そんなところに先生へ報告に行っていた智樹が戻ってきた。
「おいおい、昼飯くらいの事で何をそんなに揉めてるんだよ」
「いや、どこに行くか全く決まらなくてさ。ほら、先に電車に乗るとなると電車に乗る前か後かでも違うし……」
「どうせなら美味しいところに行きたいじゃない?」
「だからって、いきなり伏見稲荷に行ったって、美味い店もあるか分からないだろ? だからおれはハンバーガーで良いって言ってんだけどな」
「いや、だからってハンバーガーじゃ京都に来た意味がないじゃん!」
「うち、何でも良いよ?」
スマホで調べるにも範囲が広過ぎてどう調べて良いのか分からないからと意見を出し合っているのだが、全く収拾がつかない状態に、智樹は溜息を吐いた。
「あら、あなたたちは伏見稲荷に行こうとしてるのね」
「美鈴先生!?」「ミっちゃん先生」「美鈴ちゃん先生!」「美鈴チャン?」「伊井山センセ!?」
智樹の後ろからひょいと顔を出したのは養護教員の美鈴だ。松葉杖の祐二が困っていると言うので様子を見に来てくれたらしい。

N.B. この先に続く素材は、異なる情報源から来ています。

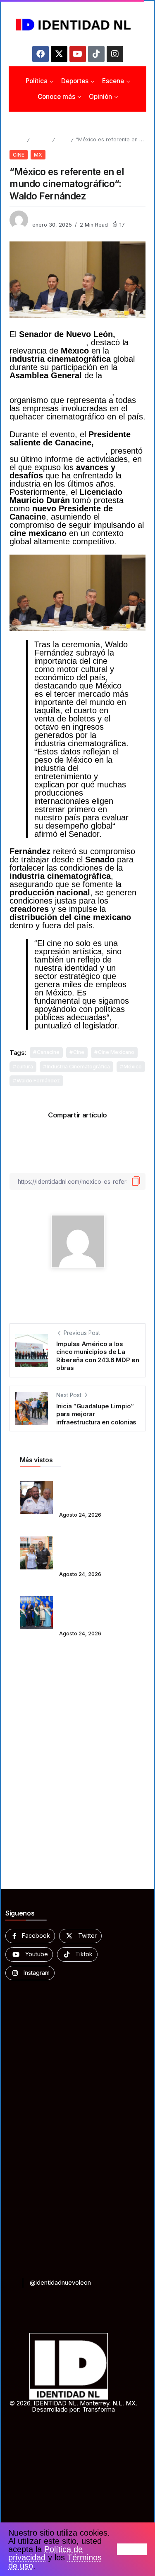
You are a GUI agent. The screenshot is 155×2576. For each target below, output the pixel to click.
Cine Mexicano (116, 1052)
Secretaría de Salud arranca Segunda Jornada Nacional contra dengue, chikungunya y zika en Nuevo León (96, 1547)
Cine (62, 139)
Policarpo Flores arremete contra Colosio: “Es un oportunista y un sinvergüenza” (96, 1492)
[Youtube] (77, 54)
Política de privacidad (45, 2553)
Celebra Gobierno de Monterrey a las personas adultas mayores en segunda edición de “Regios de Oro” (95, 1606)
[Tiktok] (96, 54)
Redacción (46, 216)
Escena (41, 139)
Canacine (48, 1052)
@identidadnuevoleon (60, 2282)
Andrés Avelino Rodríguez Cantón (66, 446)
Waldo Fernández (38, 1080)
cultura (25, 1066)
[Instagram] (115, 54)
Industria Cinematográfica (78, 1066)
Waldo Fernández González (75, 338)
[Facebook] (40, 54)
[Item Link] (36, 1497)
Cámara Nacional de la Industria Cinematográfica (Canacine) (72, 383)
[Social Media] (30, 1936)
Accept (132, 2549)
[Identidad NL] (77, 24)
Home (17, 139)
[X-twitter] (59, 54)
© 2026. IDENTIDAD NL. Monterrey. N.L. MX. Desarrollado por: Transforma (73, 2406)
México (133, 1066)
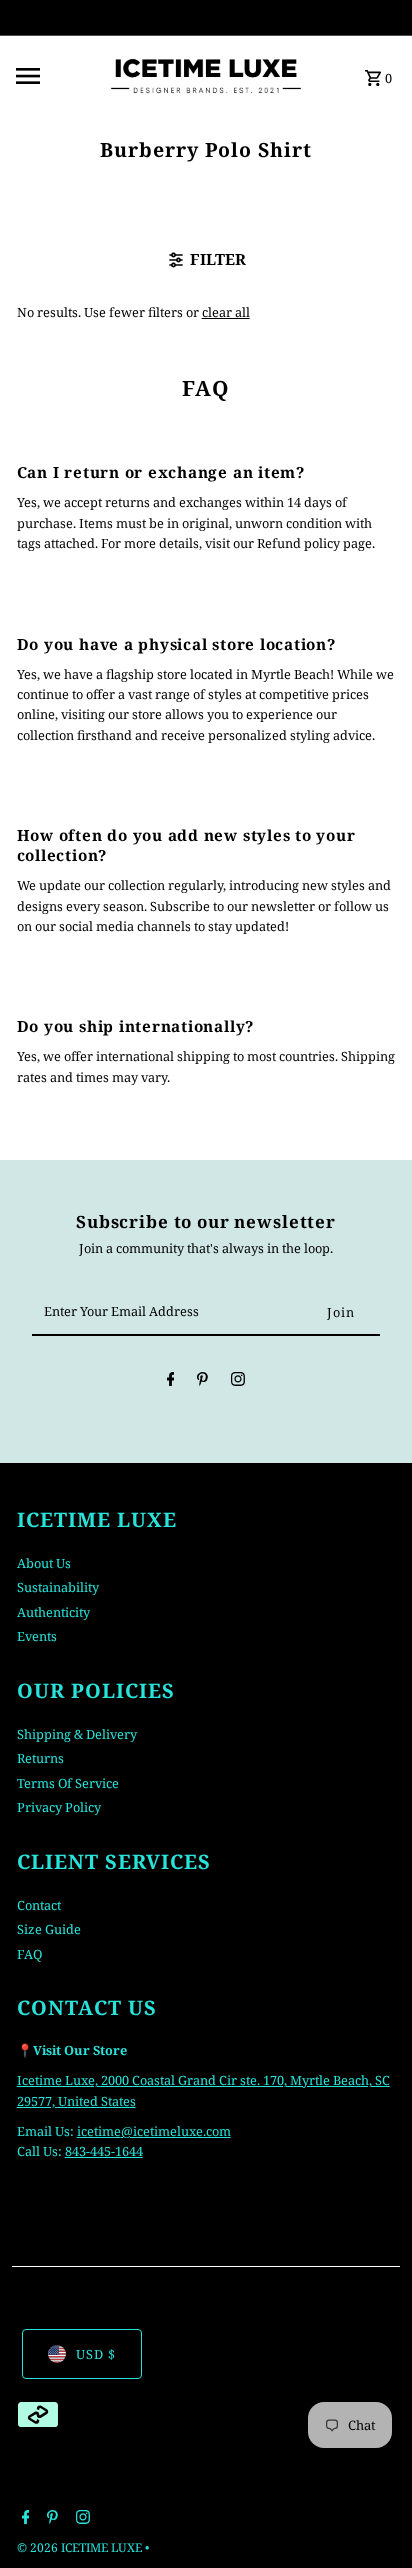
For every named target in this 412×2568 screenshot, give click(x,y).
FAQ (29, 1954)
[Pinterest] (202, 1382)
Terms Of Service (68, 1783)
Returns (40, 1758)
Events (37, 1636)
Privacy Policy (59, 1807)
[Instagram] (238, 1382)
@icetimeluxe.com (176, 2131)
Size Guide (49, 1929)
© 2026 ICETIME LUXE (81, 2547)
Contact (39, 1905)
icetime (99, 2131)
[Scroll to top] (369, 2515)
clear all (226, 312)
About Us (44, 1563)
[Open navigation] (54, 76)
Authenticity (53, 1612)
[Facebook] (171, 1382)
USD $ (96, 2354)
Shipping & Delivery (77, 1734)
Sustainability (58, 1587)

「じゃあ私からアドバイス。伏見稲荷って狐の神様なんだけど、狐と言えばおいなりさん。周辺のお店はそれにあやかっておいなりさんを出しているお店が多いわよ。因みに先生方は落ち着いたら駅の方に探しに行くらしいわ。この辺りだと京料理の他に天ぷらやうなぎ、鶏肉系の他に牛カツやラーメンなんかがあるわね」
「「「「「「!!!」」」」」」
美鈴のアドバイスにより、六人の意見が揃うのにそう時間は掛からなかった。